In un vecchio teatro sulla 42ª strada, destinato alla demolizione, un gruppo di attori professionisti stanno facendo le prove
per portare in scena la commedia “Zio
Vanja” di Anton Čechov. La bellezza del testo in breve conquista tutti gli
interpreti, che si immedesimano a tal punto nella storia da rendere attuali (e
forse reali) i contrasti e le emozioni dei rispettivi personaggi,
interiorizzandoli e adattandoli alla loro situazione personale. Straordinaria
opera ultima di Louis Malle (che morì l’anno dopo), che si congeda dal suo
pubblico con questa memorabile commedia tragica che intende filmare il Teatro
(quello con la T
maiuscola), innescando affascinanti riflessioni sul rapporto tra arte e vita,
realtà e finzione, persone e personaggi. La natura stessa del progetto è conforme
al paradossale “gioco delle parti” sotteso nell’opera: infatti il film è tratto
da un’opera teatrale di David Mamet, a sua volta tratta dalla commedia di Čechov.

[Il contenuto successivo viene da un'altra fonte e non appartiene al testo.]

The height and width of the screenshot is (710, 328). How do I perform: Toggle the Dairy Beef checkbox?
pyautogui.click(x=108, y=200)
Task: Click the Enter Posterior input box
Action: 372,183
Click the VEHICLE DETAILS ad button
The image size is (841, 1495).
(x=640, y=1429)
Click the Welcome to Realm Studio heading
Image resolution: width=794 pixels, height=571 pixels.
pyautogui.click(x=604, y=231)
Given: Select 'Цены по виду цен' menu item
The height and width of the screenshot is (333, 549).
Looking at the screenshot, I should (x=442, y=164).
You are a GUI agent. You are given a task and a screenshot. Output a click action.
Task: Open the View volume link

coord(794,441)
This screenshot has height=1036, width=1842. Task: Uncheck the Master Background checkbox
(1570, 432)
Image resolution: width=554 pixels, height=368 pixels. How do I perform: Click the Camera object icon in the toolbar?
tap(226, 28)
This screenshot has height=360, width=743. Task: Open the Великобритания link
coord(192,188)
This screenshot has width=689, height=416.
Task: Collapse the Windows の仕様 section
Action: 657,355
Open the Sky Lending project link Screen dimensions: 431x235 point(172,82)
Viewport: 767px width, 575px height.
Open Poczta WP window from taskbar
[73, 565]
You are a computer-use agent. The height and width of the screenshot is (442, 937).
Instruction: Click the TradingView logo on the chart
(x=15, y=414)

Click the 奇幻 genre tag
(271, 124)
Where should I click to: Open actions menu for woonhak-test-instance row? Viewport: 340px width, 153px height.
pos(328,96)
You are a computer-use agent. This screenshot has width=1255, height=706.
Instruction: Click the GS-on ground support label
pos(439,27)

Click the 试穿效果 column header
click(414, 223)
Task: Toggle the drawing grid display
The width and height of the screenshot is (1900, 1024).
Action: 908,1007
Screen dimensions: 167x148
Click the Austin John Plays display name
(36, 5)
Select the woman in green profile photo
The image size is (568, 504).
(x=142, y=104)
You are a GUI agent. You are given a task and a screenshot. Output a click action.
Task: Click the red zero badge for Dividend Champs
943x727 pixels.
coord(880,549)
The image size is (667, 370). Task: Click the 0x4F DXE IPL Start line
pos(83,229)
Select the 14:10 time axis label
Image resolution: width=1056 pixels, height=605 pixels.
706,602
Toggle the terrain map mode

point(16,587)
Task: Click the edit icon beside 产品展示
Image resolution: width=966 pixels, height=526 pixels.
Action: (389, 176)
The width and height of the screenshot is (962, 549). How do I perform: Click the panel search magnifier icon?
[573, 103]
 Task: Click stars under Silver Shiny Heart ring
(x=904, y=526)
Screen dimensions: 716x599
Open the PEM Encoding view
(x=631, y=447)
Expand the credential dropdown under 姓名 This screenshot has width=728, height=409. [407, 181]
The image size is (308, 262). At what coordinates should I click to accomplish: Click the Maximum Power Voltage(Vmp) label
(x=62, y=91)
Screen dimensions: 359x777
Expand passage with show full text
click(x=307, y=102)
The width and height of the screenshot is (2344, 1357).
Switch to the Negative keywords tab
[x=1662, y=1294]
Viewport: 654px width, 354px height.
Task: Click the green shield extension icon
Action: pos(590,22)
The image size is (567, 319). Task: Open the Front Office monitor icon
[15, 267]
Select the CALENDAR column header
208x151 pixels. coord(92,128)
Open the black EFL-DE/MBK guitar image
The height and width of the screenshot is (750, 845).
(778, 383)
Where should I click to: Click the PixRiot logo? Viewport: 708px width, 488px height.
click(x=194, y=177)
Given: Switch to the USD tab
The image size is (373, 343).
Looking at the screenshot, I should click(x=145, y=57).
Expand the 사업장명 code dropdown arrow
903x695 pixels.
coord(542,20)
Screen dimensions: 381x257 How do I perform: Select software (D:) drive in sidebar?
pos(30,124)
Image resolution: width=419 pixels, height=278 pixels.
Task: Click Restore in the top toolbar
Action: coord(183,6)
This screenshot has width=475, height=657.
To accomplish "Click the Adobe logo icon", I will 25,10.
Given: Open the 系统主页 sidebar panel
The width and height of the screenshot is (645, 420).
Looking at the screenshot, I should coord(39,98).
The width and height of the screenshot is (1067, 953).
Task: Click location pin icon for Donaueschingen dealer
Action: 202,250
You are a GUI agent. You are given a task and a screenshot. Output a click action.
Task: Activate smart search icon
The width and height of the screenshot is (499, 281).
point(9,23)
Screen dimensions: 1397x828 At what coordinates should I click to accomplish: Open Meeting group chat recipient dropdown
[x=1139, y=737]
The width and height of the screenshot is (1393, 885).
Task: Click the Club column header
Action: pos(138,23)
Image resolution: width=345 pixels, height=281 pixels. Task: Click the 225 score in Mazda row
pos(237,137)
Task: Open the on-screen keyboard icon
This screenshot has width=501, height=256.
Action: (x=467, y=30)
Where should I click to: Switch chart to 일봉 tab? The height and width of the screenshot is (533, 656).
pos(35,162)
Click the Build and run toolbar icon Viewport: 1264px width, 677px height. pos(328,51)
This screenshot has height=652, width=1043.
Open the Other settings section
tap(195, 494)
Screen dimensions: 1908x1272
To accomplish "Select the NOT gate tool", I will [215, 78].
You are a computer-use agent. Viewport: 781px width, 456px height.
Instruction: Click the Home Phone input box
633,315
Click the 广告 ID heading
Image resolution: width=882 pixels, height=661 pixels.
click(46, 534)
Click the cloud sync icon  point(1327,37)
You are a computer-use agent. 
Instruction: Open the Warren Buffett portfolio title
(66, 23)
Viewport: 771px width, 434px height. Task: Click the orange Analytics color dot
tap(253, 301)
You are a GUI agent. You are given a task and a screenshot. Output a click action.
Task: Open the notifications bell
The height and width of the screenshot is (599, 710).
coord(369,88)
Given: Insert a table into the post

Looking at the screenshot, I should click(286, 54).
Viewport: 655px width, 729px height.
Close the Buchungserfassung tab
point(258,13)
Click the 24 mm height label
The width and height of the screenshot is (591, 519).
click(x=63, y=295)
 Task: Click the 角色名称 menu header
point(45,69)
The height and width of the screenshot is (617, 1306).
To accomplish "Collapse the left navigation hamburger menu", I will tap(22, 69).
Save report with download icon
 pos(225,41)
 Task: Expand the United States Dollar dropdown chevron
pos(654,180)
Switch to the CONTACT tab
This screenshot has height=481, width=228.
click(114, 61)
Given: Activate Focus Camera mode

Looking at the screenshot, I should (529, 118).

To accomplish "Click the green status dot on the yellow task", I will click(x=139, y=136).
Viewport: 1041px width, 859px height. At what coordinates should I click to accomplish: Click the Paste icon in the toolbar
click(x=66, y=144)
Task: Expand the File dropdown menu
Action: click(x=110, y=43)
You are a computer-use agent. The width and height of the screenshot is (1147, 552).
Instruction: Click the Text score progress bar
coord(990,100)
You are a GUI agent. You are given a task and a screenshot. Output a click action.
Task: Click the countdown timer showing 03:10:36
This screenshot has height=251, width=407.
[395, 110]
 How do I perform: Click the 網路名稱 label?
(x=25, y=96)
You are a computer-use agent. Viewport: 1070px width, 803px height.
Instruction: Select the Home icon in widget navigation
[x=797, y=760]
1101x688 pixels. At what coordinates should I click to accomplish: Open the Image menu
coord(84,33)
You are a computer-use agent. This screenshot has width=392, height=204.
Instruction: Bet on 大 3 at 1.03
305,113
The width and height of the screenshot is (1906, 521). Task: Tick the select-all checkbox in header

Rendendosi invisibile ma empaticamente vicino ai suoi personaggi, l’autore
celebra il potere della recitazione e la forza della parola con classe
sopraffina, maturità espressiva e assoluto controllo della narrazione. Notevole
la sua abilità nel mantenere in funambolico equilibrio l’acre umorismo e la
violenza implosiva presenti nel testo ispiratore e puntualmente ribaltati nella
sua rappresentazione scenica, in un gioco di specchi a più livelli di assoluta
fascinazione. Da applausi l’intero consesso degli attori, tra cui citiamo Wallace
Shawn, George Gaynes, Julianne Moore, Larry Pine, Lynn Cohen, Phoebe Brand. E’
un film colto per cinefili, che potrebbe risultare indigesto al pubblico mainstream, da preferire nella sua
versione originale (magari con l’ausilio dei sottotitoli) per le numerose
sfumature linguistiche che si perdono inevitabilmente nel doppiaggio italiano.